SafeWorkers - 9-Jan-18 @ 3:20 PM
i have had a contract for 15hrs p/w for the last 11 years, but have been working 37.5hrs p/w for the last 4.5 years of my employment. my guaranteed days of work are sat & sun and i work what is required by the service for the rest of the week this is normally 22.5hrs. my holiday entitlement currently is 11 days pro-rata. i have asked my dept managers & HR numerous times if i am entitled to the full holiday entitlement and they are adamant that i am only due my contracted holidays 11 days. should i be getting more holiday days? and how far back can i claim for holiday pay? i have worked full time hours for so long so surely i have earned the holiday days?
nozmo - 8-Jan-18 @ 9:43 PM
Hi I have a 4hr contract but work a lot more usually between 20 and 30 hrs a week. I have got a week holiday coming up. The company says I will only get paid for 4hrs for my holiday pay. I havnt been with the company long only around 4 months. Am I entitled to more than the 4hrs pay. ( I havnt received my contract yet) thank you
Jojo - 4-Jan-18 @ 10:23 PM
I was working around 49 to 56 hours per week on this company with loads of double shifts, even though i had a contract of 35 hours and they told me that I had to work, cause i was obligate to cover all the week scheldule, i didn't had the choice to say no, if i did i would get fired, is that legal? I left the company i September And in the end they didn't pay me my holiday payment. Is that legal?

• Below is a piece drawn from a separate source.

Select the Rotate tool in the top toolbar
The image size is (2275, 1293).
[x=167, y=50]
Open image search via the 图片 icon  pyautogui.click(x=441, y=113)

Hankmoody13 - 18-Dec-17 @ 1:03 PM
Kazza - Your Question:
Hi, I am contracted to work 20 to 25 hours a week and get paid holidays, but due to shortage in staff I have had my leave cancelled I am still due approx 54 hours. I have been told I cannot carry these hours over and will loose them. As it's not my fault am I not entitled to these holidays by either taking the holidays or in cash

Our Response:
Your employer must let you take your statutory leave before the end of the leave year.Any additional holidays above the statutory level can be paid instead of taken but if your employer will neither pay you nor allow you to take the leave, then you could take action for breach of contract.